Subsequently, we analyzed the pathways associated with TMRS at the single-cell level. As shown in Fig. 6G, HALLMARK signatures positively correlated with TMRS are primarily associated with immunity (e.g., allograft rejection, interferon gamma response, and inflammatory response) and tumor malignancy (e.g., epithelial-mesenchymal transition, E2F targets, and G2M checkpoint). In contrast, pathways negatively correlated with TMRS are mainly involved in metabolic processes (Fig. 6H). Similar findings were observed in the KEGG pathway analysis (Figure S20). These results are in line with our observations in bulk RNA sequencing and are consistent with the significantly poorer prognosis seen in patients with high TMRS.
Correlation of TMRS with survival phenotype and biological status at single cell scale. A. UMAP plot depicting the TMRS risk score of normal and malignant proximal tubule cells. B-D. UMAP plots showcasing the TMRS risk score distribution (B), TMRS group classifications (C), and survival phenotypes identified by the Scissor algorithm (D) in malignant cells. E-F. Scissor + malignant cells exhibit notably elevated TMRS (E) and a predominance of cells within high-risk categories (F). G-H. Bubble plots showing the top 15 Hallmark gene signatures positively (G) and negatively (H) associated with the TMRS risk score.
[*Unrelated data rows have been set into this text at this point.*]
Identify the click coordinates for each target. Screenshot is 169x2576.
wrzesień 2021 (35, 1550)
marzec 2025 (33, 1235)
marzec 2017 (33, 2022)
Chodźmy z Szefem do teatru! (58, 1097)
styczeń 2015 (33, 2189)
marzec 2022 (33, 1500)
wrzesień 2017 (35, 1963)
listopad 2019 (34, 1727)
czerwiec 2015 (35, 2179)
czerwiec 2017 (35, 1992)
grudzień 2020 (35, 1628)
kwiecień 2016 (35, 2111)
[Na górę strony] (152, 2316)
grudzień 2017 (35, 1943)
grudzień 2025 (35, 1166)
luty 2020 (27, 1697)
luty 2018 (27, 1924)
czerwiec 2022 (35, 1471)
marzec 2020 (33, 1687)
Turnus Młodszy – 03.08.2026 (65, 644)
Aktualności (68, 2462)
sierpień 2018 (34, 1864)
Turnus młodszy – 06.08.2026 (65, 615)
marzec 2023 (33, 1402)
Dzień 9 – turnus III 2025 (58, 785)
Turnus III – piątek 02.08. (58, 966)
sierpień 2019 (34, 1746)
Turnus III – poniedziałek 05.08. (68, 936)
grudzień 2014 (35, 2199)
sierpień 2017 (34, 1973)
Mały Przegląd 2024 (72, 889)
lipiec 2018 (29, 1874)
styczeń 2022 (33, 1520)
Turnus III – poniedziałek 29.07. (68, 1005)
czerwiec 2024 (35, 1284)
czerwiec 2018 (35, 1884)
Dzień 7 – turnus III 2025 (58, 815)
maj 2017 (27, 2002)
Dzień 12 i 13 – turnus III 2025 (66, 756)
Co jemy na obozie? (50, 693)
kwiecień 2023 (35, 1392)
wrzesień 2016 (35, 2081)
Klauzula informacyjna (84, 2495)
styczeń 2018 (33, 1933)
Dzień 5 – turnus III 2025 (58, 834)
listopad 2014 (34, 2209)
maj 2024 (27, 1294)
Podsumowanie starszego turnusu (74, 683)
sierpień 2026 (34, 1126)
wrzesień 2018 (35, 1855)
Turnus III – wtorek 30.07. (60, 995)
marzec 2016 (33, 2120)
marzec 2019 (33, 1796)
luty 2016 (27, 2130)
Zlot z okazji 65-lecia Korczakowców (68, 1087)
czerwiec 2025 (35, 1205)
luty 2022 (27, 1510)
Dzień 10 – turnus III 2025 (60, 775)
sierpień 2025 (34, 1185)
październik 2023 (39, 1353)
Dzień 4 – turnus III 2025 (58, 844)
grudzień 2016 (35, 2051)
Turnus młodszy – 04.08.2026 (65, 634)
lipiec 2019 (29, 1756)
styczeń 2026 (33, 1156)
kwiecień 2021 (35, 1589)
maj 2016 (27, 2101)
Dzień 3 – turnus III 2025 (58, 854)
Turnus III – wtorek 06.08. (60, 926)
The activity score of signatures were calculated by AUCell algorithm. UMAP, uniform manifold approximation and projection; TMRS, tryptophan metabolism-related signature; Scissor, single-cell identification of subpopulations with bulk sample phenotype correlation; EMT, epithelial–mesenchymal transition; Cor, Pearson’s correlation; Anova, analysis of variance; UV, ultraviolet radiation; Dn, down; Cor, Spearman’s correlation; ****, p < 0.0001
Association of TMRS with genomic characteristics and patients’ responsiveness to immunotherapy and targeted treatments
The genomic profiles of patients with varying TMRS risk scores were also scrutinized. Due to the absence of genomic data in the E-MTAB-1980 dataset, the analysis focused on the TCGA and CPTAC datasets. As depicted in Fig. 7A and Figure S21A, B, within the TCGA dataset, patients in the high-risk group exhibited significantly higher mutation frequencies in three critical tumor suppressor genes: SETD2 (17% versus 9%) [74], BAP1 (16% versus 6%) [75], and KDM5C (8% versus 2.6%) [76]. A similar trend was observed in the CPTAC dataset, although only SETD2 reached statistical significance (Figure S21C-E). Additionally, in the TCGA dataset, patients with a high TMRS risk score showed a higher incidence of co-occurring mutations, while this trend was not evident in the CPTAC dataset (Figure S22). Two prominent prognostic genomic mutation biomarkers, intra-tumor heterogeneity (ITH), assessed via the mutant allele tumor heterogeneity (MATH) algorithm, and tumor mutation burden (TMB), were also evaluated. Figure 7B and Figure S23A-C demonstrate that, across both TCGA and CPTAC datasets, MATH scores were significantly elevated in the high-risk group, whereas TMB levels did not display a significant difference. Furthermore, the analysis of the copy number alteration landscape revealed that, within the TCGA dataset, the high-risk group exhibited a higher number of copy number alterations (Fig. 7C, D). This phenomenon was not observed in the CPTAC dataset (Figure S23 D, E). Collectively, these findings indicate that the genomes of patients with ccRCC exhibiting high TMRS scores are characteristically more unstable, suggesting a potential for higher malignancy and a poorer prognosis.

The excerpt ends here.